[start of RECORD EXCERPTS]

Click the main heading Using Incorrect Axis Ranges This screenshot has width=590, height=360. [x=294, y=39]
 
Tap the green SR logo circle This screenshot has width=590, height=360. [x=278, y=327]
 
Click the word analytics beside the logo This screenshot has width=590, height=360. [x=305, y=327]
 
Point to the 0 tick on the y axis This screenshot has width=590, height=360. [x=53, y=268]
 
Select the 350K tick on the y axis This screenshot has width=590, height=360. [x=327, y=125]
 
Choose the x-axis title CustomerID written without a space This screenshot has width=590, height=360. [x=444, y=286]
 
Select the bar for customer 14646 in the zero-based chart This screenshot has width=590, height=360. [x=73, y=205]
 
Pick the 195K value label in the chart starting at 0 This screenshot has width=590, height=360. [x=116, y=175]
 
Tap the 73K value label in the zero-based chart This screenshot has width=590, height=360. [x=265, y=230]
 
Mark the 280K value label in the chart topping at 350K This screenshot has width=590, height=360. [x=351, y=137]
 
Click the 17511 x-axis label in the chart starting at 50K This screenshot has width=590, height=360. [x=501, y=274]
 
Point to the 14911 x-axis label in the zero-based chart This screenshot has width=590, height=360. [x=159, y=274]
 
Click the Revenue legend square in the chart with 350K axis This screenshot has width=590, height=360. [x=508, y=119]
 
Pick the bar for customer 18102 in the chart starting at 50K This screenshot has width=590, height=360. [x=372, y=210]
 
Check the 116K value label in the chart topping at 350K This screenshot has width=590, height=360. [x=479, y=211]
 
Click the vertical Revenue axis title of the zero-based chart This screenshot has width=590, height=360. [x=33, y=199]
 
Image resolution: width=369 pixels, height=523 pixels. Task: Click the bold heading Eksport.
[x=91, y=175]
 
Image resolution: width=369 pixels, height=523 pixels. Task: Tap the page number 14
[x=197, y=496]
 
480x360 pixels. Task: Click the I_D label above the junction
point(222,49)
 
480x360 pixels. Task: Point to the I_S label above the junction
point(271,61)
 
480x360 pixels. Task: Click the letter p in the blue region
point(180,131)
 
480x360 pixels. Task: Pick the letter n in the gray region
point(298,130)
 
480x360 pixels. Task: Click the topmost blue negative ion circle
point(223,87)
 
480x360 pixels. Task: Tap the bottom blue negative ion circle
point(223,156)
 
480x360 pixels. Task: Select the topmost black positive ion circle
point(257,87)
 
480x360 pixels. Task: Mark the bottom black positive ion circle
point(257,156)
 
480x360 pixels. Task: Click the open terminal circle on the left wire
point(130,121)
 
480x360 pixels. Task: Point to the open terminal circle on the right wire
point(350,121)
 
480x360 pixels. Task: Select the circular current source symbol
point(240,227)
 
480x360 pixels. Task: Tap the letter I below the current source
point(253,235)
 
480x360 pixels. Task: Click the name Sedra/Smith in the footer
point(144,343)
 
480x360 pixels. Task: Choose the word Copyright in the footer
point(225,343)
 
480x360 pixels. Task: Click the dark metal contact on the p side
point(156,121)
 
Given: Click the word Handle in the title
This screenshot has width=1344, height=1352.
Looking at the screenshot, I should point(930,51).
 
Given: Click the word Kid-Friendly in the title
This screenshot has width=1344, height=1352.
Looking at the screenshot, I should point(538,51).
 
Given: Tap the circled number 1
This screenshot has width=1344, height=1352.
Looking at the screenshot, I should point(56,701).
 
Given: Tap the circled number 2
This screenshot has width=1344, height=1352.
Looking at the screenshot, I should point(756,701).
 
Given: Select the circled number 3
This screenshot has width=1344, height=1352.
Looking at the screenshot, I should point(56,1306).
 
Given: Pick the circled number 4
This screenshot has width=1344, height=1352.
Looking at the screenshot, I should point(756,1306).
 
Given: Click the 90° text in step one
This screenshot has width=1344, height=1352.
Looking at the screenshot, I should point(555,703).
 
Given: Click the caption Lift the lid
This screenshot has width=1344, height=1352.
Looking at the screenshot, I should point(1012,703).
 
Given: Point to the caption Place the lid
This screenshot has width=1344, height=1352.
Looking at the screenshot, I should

[end of RECORD EXCERPTS]

* [WRITTEN INSTRUCTION] Can you write out again every line of the part that opens with the line containing "Image resolution: width=369 pixels, height=523 pixels. Task: Tap" and closes with the line containing "point(350,121)", keeping the items' wording as it stands but shifting each coordinate in the answers by -142? Give only those lines.

* [RESULT]
Image resolution: width=369 pixels, height=523 pixels. Task: Tap the page number 14
[x=55, y=354]
 
480x360 pixels. Task: Click the I_D label above the junction
point(80,-93)
 
480x360 pixels. Task: Point to the I_S label above the junction
point(129,-81)
 
480x360 pixels. Task: Click the letter p in the blue region
point(38,-11)
 
480x360 pixels. Task: Pick the letter n in the gray region
point(156,-12)
 
480x360 pixels. Task: Click the topmost blue negative ion circle
point(81,-55)
 
480x360 pixels. Task: Tap the bottom blue negative ion circle
point(81,14)
 
480x360 pixels. Task: Select the topmost black positive ion circle
point(115,-55)
 
480x360 pixels. Task: Mark the bottom black positive ion circle
point(115,14)
 
480x360 pixels. Task: Click the open terminal circle on the left wire
point(-12,-21)
 
480x360 pixels. Task: Point to the open terminal circle on the right wire
point(208,-21)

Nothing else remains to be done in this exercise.